__PROBLEM TO WORK ON__
Search the entries for the word "Salud" and copy each line that has it.

__INFORMATION__
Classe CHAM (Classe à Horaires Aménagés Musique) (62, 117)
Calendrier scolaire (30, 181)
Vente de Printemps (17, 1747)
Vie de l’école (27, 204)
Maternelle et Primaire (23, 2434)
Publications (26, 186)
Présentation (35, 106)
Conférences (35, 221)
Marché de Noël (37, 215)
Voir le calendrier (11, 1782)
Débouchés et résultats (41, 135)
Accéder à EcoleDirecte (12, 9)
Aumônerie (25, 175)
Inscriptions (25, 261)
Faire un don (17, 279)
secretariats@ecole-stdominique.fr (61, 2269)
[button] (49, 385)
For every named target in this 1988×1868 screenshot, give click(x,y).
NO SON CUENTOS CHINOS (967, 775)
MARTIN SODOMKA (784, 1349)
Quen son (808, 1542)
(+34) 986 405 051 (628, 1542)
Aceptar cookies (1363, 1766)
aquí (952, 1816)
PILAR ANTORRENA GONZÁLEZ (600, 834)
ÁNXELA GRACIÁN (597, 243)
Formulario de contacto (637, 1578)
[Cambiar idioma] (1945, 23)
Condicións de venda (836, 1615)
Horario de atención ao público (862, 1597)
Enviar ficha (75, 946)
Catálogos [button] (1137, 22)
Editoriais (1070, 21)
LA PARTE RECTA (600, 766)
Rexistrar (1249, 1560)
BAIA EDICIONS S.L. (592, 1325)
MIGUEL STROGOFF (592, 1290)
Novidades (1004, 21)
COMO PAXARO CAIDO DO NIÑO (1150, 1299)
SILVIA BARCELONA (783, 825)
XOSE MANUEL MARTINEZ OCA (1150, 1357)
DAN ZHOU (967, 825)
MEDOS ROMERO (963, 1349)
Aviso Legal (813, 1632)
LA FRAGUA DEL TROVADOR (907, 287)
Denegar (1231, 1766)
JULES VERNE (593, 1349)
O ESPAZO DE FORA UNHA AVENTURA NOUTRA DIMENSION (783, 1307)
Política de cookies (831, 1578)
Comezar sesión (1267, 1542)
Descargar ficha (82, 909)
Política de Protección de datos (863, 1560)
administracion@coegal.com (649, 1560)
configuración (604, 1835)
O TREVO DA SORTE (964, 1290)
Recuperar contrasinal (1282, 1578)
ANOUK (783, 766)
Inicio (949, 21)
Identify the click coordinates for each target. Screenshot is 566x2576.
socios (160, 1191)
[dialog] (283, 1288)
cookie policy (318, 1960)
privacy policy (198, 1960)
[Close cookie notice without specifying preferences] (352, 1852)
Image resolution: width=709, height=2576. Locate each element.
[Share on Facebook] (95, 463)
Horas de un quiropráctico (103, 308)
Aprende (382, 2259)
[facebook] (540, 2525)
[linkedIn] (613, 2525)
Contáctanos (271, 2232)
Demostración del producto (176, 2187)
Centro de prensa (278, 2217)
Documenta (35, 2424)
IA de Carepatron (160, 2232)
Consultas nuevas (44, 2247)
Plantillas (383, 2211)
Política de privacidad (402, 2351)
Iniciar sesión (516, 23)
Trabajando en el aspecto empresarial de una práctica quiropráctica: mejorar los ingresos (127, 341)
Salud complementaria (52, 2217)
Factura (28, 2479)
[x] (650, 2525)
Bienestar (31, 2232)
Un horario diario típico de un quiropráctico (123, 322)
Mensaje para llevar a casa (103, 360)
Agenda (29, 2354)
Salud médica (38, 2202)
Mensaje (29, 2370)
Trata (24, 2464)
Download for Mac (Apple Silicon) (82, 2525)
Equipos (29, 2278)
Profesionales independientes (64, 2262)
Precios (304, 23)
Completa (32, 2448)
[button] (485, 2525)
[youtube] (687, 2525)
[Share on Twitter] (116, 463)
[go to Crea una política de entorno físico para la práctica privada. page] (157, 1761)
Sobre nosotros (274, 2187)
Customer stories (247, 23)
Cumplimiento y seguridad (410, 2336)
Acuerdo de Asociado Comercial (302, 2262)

__ANSWER BOX__
Salud complementaria (52, 2217)
Salud médica (38, 2202)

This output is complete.